(Entries on where items appear)
****
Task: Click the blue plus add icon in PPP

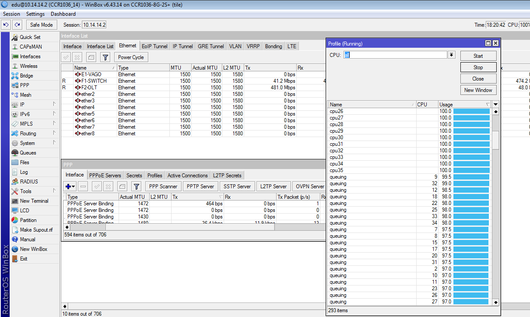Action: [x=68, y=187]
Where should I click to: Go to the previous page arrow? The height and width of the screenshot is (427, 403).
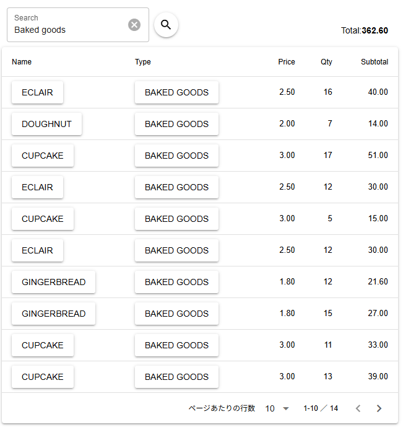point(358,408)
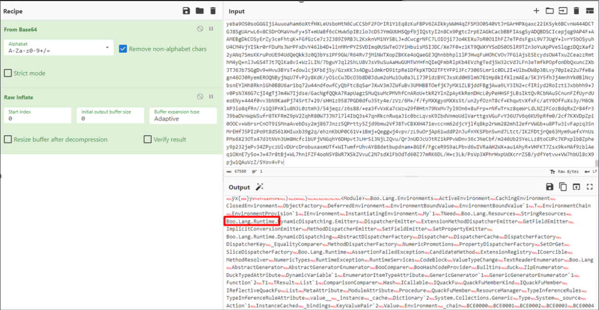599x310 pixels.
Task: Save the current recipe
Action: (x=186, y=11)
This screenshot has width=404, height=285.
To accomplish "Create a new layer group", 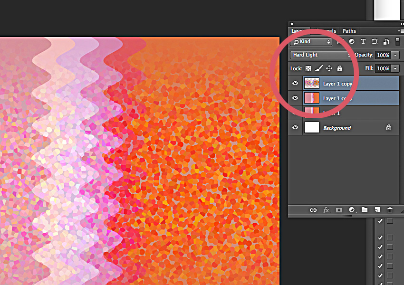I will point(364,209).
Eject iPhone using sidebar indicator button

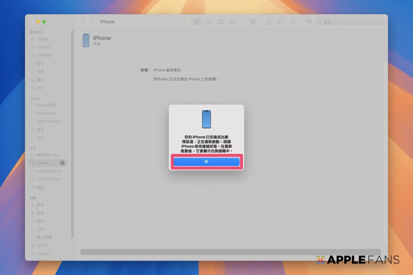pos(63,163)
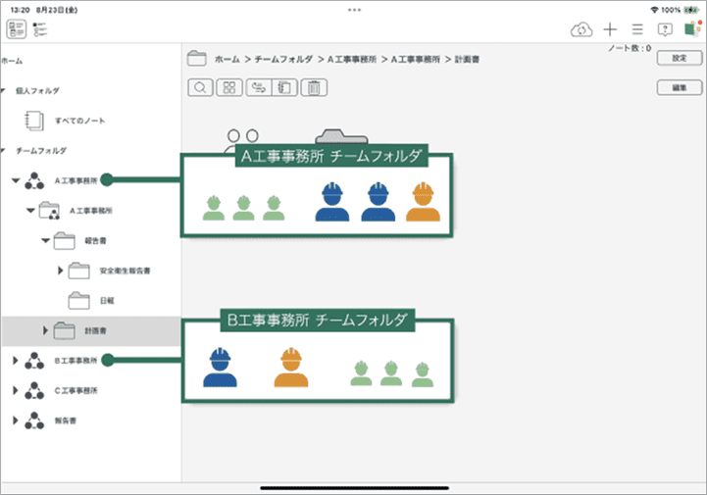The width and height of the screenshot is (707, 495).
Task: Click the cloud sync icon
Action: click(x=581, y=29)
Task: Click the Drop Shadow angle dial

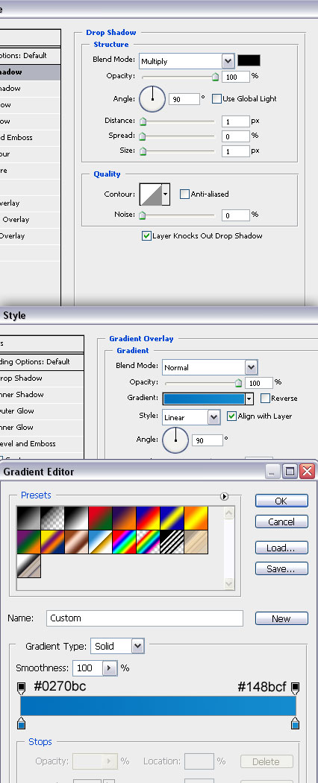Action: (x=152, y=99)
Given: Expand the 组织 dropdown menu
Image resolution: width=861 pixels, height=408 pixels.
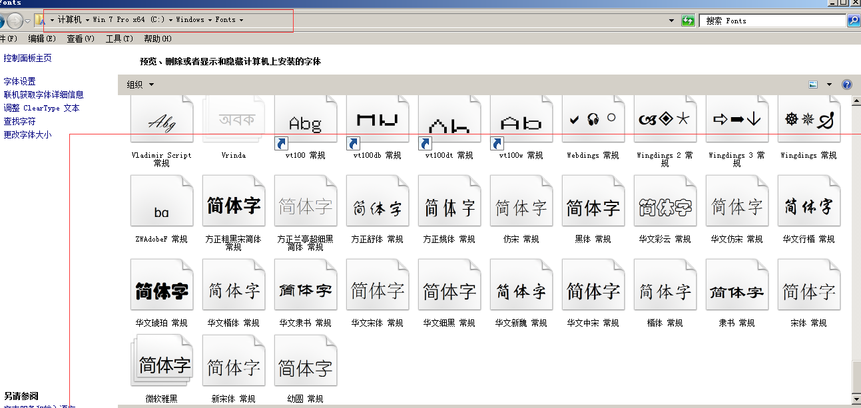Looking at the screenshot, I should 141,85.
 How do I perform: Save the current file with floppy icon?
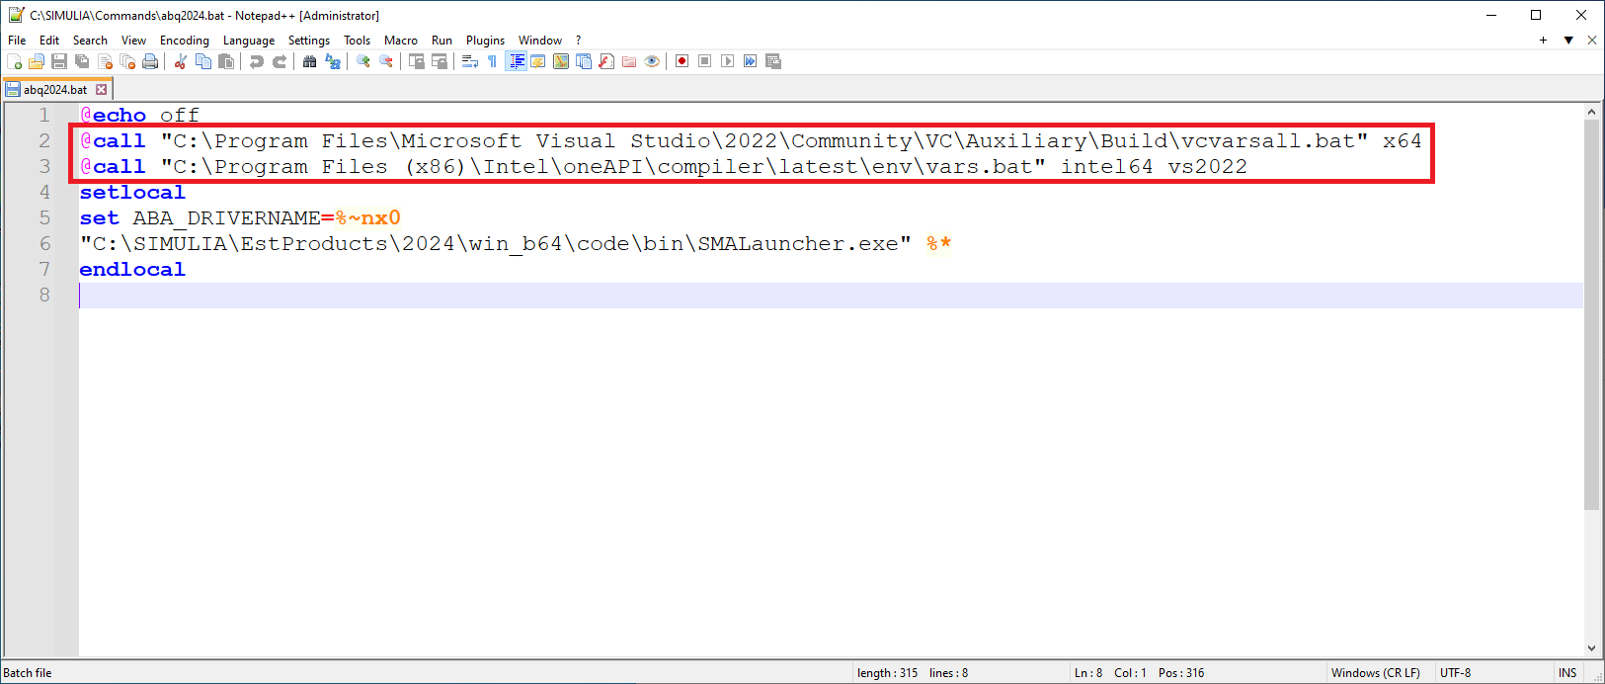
****
* Description of the task
Turn everything from the line containing "Task: Click the Drop Shadow angle dial" down to the end of the rows into a Markdown table with the columns No. and Text, numbering each line and skipping blank lines. Leave the pictures out.

* Answer
| No. | Text |
|---|---|
| 1 | Task: Click the Drop Shadow angle dial |
| 2 | Action: (x=152, y=99) |
| 3 | Given: Expand the 组织 dropdown menu |
| 4 | Image resolution: width=861 pixels, height=408 pixels. |
| 5 | Looking at the screenshot, I should 141,85. |
| 6 |  How do I perform: Save the current file with floppy icon? |